Gary North today on LRC linked to a paper written by himself where he argued M1 -the official money supply measure most similar to Shostak's- is better than broader measures like M2,MZM and M3.
His argument is actually worse than Shostak's. He rejects on account of being the money supply measure increasing in the long run most similar to the CPI. This is so unbelievably nonsensical. Even setting aside the usual Austrian objections to this Friedmanite approach, there is no reason theoretically to expect the money supply to follow the CPI even in the long run and even assuming the CPI correctly measure true consumer price inflation. This is first of all because shifts in asset values relative to GDP can mean that money supply can increase faster or slower than the value of production. And secondly and even more importantly, money prices of goods and services do not just -I can't believe I have to explain this to someone considering himself an economist- depend on the money supply but also the supply of goods and services. If the supply of goods and services increase, then the CPI will of course even in the long run increase a lot slower than the money supply.
The most relevant number to compare the money supply would actually be nominal GDP. And the money supply measure most closely tracking that would be M2 or M3. Nominal GDP between 1985 and 2005 -fourth quarters for GDP, December for money supply, the reason why 2005 is the last year is because that was the last year M3 was published- increased by a factor of 2.95, whereas M2 increased by a factor of 2.7 and M3 by a factor of 3.15. M1 strongly undershot it by increasing by a factor of just 2.2. MZM on the other hand strongly overshot it by increasing a full 4.1.

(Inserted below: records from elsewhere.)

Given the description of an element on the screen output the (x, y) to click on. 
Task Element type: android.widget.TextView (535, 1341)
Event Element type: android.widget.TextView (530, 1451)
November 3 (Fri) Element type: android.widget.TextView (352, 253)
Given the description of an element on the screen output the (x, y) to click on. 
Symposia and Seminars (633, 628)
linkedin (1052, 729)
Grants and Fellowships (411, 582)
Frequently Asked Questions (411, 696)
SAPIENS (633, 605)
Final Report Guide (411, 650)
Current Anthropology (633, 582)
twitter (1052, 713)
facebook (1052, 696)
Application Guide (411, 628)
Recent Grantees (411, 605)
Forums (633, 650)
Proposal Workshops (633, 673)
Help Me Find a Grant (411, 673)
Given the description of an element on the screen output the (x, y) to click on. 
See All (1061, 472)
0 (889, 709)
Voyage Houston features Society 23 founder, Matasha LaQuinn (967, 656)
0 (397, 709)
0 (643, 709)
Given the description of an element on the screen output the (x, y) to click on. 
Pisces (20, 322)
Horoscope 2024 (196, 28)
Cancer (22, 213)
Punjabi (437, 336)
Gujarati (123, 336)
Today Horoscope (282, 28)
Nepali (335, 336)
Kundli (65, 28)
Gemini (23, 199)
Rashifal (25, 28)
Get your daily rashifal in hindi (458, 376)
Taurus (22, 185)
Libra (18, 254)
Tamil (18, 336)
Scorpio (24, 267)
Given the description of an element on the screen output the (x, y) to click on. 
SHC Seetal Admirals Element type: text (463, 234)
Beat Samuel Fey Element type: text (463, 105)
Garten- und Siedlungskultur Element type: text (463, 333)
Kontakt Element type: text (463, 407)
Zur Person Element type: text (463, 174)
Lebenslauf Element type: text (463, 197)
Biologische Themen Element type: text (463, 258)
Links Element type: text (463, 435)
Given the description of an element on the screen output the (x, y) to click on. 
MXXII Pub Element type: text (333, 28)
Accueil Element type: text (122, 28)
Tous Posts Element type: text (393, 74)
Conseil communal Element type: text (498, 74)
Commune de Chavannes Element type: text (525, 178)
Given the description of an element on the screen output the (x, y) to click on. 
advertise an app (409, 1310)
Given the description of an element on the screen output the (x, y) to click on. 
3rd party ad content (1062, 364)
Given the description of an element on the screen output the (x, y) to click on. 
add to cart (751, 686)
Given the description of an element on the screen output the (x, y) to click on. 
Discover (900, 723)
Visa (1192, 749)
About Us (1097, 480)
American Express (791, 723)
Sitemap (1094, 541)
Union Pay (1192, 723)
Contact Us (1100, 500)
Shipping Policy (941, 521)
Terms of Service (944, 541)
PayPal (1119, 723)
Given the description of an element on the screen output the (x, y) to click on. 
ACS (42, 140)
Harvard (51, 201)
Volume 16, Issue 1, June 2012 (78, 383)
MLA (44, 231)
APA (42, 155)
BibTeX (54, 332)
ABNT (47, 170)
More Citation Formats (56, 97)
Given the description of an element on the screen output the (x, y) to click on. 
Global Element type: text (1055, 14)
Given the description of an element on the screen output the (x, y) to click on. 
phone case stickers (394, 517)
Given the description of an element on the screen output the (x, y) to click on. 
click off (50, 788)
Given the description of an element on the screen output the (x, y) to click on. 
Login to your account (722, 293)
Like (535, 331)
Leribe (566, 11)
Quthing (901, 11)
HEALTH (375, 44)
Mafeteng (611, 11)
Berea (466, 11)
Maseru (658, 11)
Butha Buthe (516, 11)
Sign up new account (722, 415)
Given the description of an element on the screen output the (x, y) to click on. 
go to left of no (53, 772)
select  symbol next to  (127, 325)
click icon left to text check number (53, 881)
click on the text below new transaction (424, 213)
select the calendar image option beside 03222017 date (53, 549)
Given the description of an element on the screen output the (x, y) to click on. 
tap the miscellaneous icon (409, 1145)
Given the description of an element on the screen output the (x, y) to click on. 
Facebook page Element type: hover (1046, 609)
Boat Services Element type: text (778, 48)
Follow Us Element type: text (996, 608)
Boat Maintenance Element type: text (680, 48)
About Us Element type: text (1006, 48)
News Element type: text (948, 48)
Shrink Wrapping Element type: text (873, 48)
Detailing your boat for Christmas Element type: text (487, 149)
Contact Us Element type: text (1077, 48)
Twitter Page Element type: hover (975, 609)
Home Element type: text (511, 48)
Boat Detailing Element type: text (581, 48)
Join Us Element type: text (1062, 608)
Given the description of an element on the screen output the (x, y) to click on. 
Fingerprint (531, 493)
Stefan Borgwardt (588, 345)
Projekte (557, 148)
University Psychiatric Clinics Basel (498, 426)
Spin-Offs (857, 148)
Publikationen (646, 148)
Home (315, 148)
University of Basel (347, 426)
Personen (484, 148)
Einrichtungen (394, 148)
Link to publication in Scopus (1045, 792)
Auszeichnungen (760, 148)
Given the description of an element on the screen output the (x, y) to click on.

However, to the extent we should expect some under- or overshooting of nominal GDP, that would be overshooting it. The reason is that asset values have increased far faster than nominal GDP, with both stock- and house markets being far, far higher valued relative to GDP in 2005 than 1985. This means that either M3 or MZM should be considered the money supply measure most closely tracking economic activity. And since M3 has been "discontinued" by the Fed, this means MZM in practice for us.M2 is less useful, while M1 -as well as Shostak's closely related measure- should be considered completely useless.